## start Extract
About me

Me demolishing my kitchen a few years back. It looks better now. So do I.

Lissa Harris here. I’m a local climate reporter in the rural Catskills, an MIT-trained science writer, a volunteer firefighter, and a lifelong problems nerd.

This newsletter is a local, personal, bug’s eye view of some big problems. Like a lot of reporters, I bust my ass to be fair and accurate. That’s different from adopting a “view from nowhere.” We all come from somewhere. The view here is mine, I hope you enjoy it.

In 1916, my great-great-grandfather John Birdsall started a little telephone business in Margaretville, a tiny rural village in Delaware County, New York. At the time, Margaretville had all of seven telephones. It has broadband now. (Thanks, John.)

I left this place in my teens, and honestly I never expected to move back home. But in 2010, following the family tradition of disrupting information systems in the middle of nowhere, I came back to the Catskills with my (now ex-) wife Julia Reischel to found the Watershed Post, a digital news outlet for the rural Catskills. We spent a lot of time trying to convince people that news on the computer was a thing.

A year later, the Irene floods hit the region with brutal force. Unable to travel in the aftermath because of catastrophic road washouts, we spun up a live blog and a contributor network across the region, and we covered the disaster in real time. Our efforts earned national recognition, academic curiosity, and a loyal local readership.

In the long run, John had better luck than we did. The Margaretville Telephone Company is still going strong. The Watershed Post shut down in 2017. Local news is a rough business.

I’m still living in Margaretville, I’m still writing, and I still think rural places like the one I live in deserve better care and attention from the press.

Since 2021, I’ve been focused on covering climate policy, problems, and solutions from a local perspective, first for The River and lately as a freelancer for the Albany Times Union’s Hudson Valley section. I had support and training from the Solutions Journalism Network while at The River, and it’s made me a big believer in reporting on efforts to fix things, not just documenting how terrible they are.

Climate isn’t the only thing I write about here, but expect a lot of it — and a fair amount of nerdery on that front.

Why subscribe?

Free subscribers will get a weekly dispatch about something I’m working on and thinking about — thoughts on a hot local issue, a deeper dive on a story I’ve published elsewhere, a Q&A with an interesting problem-solver, a helpful breakdown of some knotty climate topic in plain English.

Any original local reporting I publish here will be free to read. Local news in my region is drying up at a terrifying pace. By becoming a paid subscriber, you’ll be helping me produce more local journalism in a place that sorely needs it.

The people have spoken, and they want climate and nonsense.

Paying subscribers will hear from me more often, and a little more personally. If you’re into dispatches on the life of a feral reporter out in the sticks, notes on my ongoing quest to sequester a bunch of carbon in my glutes, or the occasional selfie, you should probably subscribe.

Another thing I’m working on launching soon for paying subscribers: Roundups of the latest New York State climate stuff, local Catskills news tidbits, and news from the wider world that’s relevant to rural upstate New York. There may be sass.
## end Extract
= Written exercise a =
Translate this sentence from the About me text into Spanish: "The Margaretville Telephone Company is still going strong."
## start Data records
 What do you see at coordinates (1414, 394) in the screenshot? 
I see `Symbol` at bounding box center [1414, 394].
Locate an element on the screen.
## end Data records
## start Data records
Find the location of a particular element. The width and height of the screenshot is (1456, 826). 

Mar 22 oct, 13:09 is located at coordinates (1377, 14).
## end Data records
= Written exercise b =
Render the stretch of the records from the line that contains "What do you" through the line that contains "Locate an element on the screen." as a Markdown table with the columns Nr and Line. Give each line a row number and leave out blank lines.

= Result a =
La Margaretville Telephone Company sigue funcionando con fuerza.

= Result b =
| Nr | Line |
|---|---|
| 1 |  What do you see at coordinates (1414, 394) in the screenshot?  |
| 2 | I see `Symbol` at bounding box center [1414, 394]. |
| 3 | Locate an element on the screen. |